BLASTOMYCOSIS

BY DAKSHITA NAITHANI

INTRODUCTION

The fungus Blastomyces causes blastomycosis and the fungus can be found in nature, especially in damp soil and decomposing organic materials like wood and leaves. It is found mostly in the midwestern, south-central, and southern regions of the United States, notably in locations near the Ohio and Mississippi River basins, the Great Lakes, and the Saint Lawrence River. The fungus can also be found in Canada, and there have been a few instances of blastomycosis documented in Africa and India.

People can get blastomycosis by inhaling tiny fungus spores in the air, which frequently occurs after engaging in activities that disrupt the soil. Although the majority of individuals who inhale the spores do not become ill, some will have symptoms such as fever and cough. The infection can be serious in certain people, such as those with weaker immune systems, especially if it spreads from the lungs to other organs.

SYMPTOMS

Blastomycosis is characterised by a high fever.

About half of those infected with the fungus Blastomyces will have symptoms. Blastomycosis symptoms are frequently comparable to those of other lung infections, and include the following:

•             Fever

•             Cough

•             Night sweats

•             Muscle aches or joint pain

•             Weight loss

•             Chest pain

•             Fatigue (extreme tiredness)
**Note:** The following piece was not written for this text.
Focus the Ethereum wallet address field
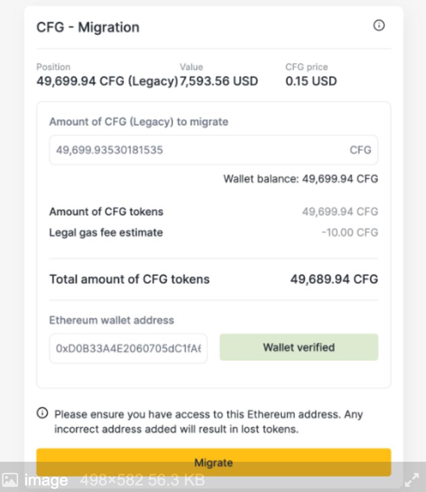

Blastomycosis symptoms generally develop 3 weeks to 3 months after a person inhales the fungus spores.

Severe blastomycosis

Blastomycosis can spread from the lungs to other parts of the body, including the skin, bones and joints, and the central nervous system, in some people, especially those with weakened immune systems (the brain and spinal cord).

WHO IS AT RISK

Anyone who has been in an area where Blastomyces is present in the environment can acquire blastomycosis. People who engage in outdoor activities in these locations that expose them to forested areas (such as forestry labour, hunting, and camping) may be more susceptible. People with compromised immune systems are more prone than those who are otherwise healthy to acquire severe blastomycosis.

PREVENTION

There is no vaccination to prevent blastomycosis, and it may not be feasible to avoid being exposed to the fungus that causes the disease in regions where it is prevalent. People with weaker immune systems should avoid activities in these areas that require disturbing the soil.

LIFE CYCLE

Blastomyces is a mould that generates fungal spores that thrives in the environment. The spores are too tiny to see with naked eyes. People and animals who inhale the spores are at danger of contracting blastomycosis. The body temperature permits the spores to convert into yeast when they enter the lungs. The yeast can remain in the lungs or spread to other areas of the body via the circulation, including the skin, bones and joints, organs, and the central nervous system.

DIAGONOSIS

Blastomycosis is diagnosed using your medical and travel history, symptoms, physical examinations, and laboratory testing. A doctor will most likely test for blastomycosis by sending a sample of blood or urine to a laboratory.

Imaging studies, such as chest X-Rays or CT scans of your lungs may be performed by your healthcare practitioner. They may also take a sample of fluid from your lungs or perform a tissue biopsy, which involves taking a tiny sample of damaged tissue from your body and examining it under a microscope. Laboratories may also examine it may grow in bodily fluids or tissues (this is called a culture).

TREATMENT

The majority of patients with blastomycosis will require antifungal therapy. Itraconazole is an antifungal drug that is commonly used to treat blastomycosis in mild to moderate cases. For severe blastomycosis in the lungs or infections that have spread to other areas of the body, amphotericin B is generally used. Treatment might last anywhere from six months to a year, depending on the severity of the illness and the person’s immunological condition.